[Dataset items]
++++++++

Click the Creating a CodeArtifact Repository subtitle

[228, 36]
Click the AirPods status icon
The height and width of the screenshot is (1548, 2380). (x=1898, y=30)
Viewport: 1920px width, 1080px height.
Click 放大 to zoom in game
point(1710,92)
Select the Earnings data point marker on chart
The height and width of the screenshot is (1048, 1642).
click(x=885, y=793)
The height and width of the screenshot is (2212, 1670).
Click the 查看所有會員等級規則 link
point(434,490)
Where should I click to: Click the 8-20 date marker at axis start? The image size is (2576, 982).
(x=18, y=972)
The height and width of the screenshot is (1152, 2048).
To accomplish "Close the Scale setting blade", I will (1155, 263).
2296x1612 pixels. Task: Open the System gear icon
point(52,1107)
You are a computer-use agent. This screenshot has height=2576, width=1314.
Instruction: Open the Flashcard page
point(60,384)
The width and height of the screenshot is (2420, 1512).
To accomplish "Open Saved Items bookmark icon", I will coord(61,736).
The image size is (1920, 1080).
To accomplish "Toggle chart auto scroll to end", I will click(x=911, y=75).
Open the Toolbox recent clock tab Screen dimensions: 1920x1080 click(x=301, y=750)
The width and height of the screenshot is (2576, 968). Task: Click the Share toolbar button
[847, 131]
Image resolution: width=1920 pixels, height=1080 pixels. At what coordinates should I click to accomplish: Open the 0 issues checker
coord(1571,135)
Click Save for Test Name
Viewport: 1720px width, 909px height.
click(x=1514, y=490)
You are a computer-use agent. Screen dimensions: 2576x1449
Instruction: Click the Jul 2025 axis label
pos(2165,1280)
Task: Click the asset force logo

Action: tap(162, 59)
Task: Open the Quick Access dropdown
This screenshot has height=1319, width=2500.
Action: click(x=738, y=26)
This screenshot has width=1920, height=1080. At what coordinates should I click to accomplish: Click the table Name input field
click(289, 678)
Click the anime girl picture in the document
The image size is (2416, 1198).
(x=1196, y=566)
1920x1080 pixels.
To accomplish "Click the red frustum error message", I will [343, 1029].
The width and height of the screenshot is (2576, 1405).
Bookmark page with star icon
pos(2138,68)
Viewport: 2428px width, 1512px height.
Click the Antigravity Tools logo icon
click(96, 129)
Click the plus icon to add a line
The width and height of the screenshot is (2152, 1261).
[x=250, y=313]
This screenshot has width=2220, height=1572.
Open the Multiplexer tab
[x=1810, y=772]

++++++++

> [Problem to solve] In the lines above, find the word "will" and copy every line it occurs in.

> [Task solution]
To accomplish "Close the Scale setting blade", I will (1155, 263).
To accomplish "Open Saved Items bookmark icon", I will coord(61,736).
To accomplish "Toggle chart auto scroll to end", I will click(x=911, y=75).
To accomplish "Click the red frustum error message", I will [343, 1029].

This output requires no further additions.